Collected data
○ ○ ○
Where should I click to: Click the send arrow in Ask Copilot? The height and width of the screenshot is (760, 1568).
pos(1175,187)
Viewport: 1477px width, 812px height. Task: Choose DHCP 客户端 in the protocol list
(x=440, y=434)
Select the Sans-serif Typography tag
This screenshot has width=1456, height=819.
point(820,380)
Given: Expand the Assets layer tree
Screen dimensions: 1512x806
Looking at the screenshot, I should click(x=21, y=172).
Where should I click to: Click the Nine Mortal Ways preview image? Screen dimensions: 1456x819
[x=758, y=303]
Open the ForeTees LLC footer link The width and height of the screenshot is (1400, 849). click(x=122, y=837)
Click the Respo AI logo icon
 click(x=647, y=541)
○ ○ ○
=== What is needed ===
Would you copy out all the entries above without changing a single character?

=== Exercise response ===
Where should I click to: Click the send arrow in Ask Copilot? The height and width of the screenshot is (760, 1568).
pos(1175,187)
Viewport: 1477px width, 812px height. Task: Choose DHCP 客户端 in the protocol list
(x=440, y=434)
Select the Sans-serif Typography tag
This screenshot has width=1456, height=819.
point(820,380)
Given: Expand the Assets layer tree
Screen dimensions: 1512x806
Looking at the screenshot, I should click(x=21, y=172).
Where should I click to: Click the Nine Mortal Ways preview image? Screen dimensions: 1456x819
[x=758, y=303]
Open the ForeTees LLC footer link The width and height of the screenshot is (1400, 849). click(x=122, y=837)
Click the Respo AI logo icon
 click(x=647, y=541)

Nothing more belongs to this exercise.